_Available records:_
<<<<

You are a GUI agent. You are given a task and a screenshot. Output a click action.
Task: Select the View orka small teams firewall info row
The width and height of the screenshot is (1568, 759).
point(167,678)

>>>>
<<<<

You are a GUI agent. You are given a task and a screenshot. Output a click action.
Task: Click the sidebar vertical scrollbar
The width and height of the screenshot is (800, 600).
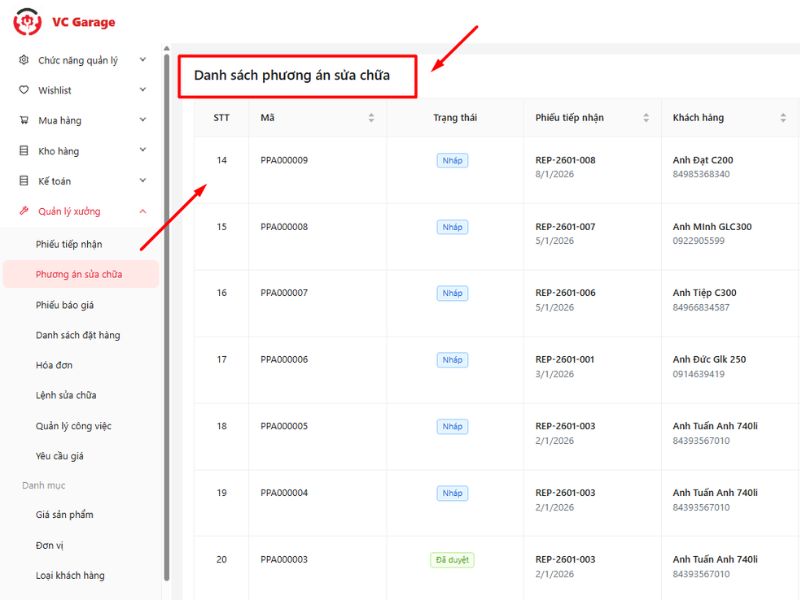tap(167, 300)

>>>>
<<<<

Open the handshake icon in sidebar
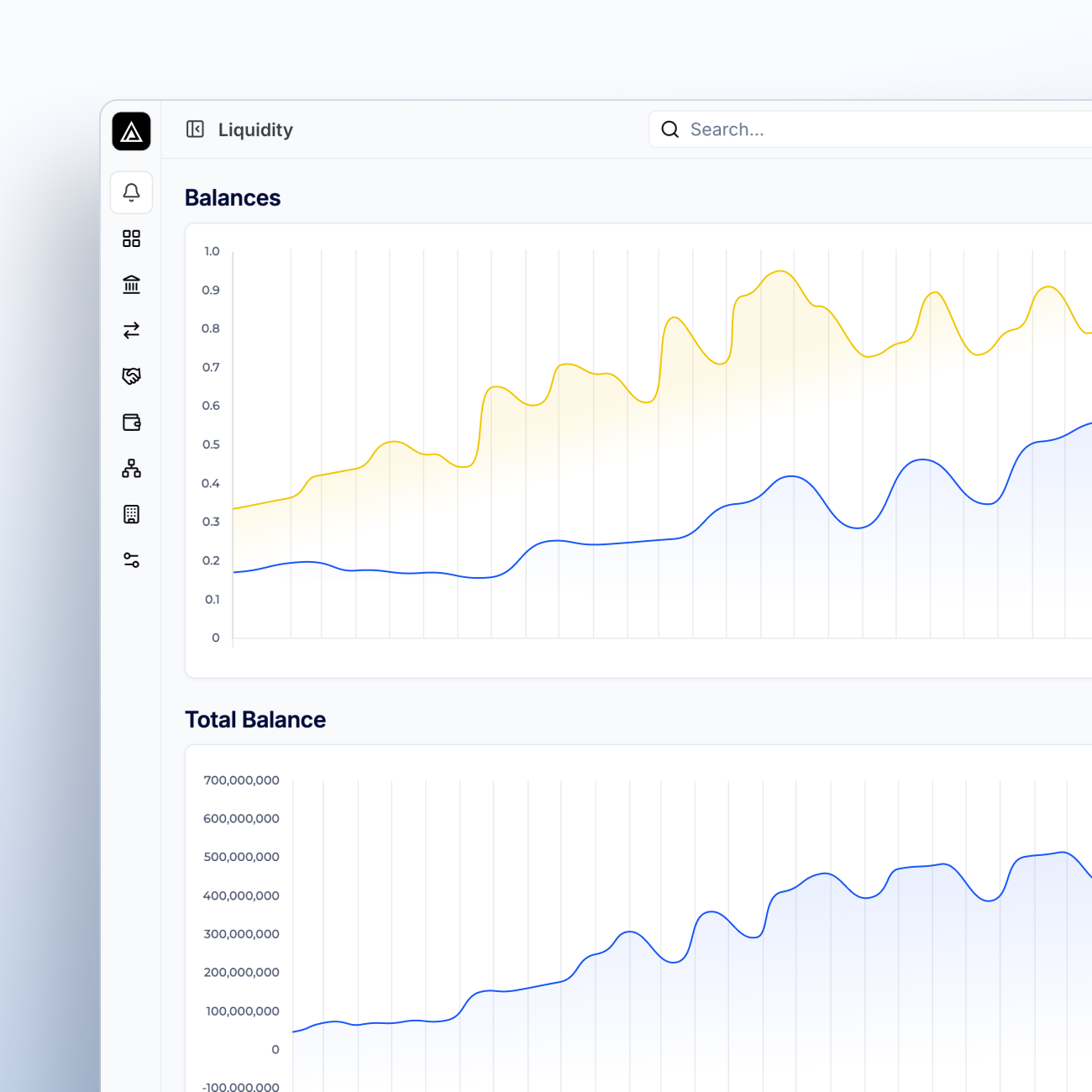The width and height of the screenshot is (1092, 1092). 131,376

>>>>

_What is required:_
Show every line of the entries above that contains the word "sidebar", treating uppercase and lowercase letters as different.

_Output of the exercise:_
Task: Click the sidebar vertical scrollbar
Open the handshake icon in sidebar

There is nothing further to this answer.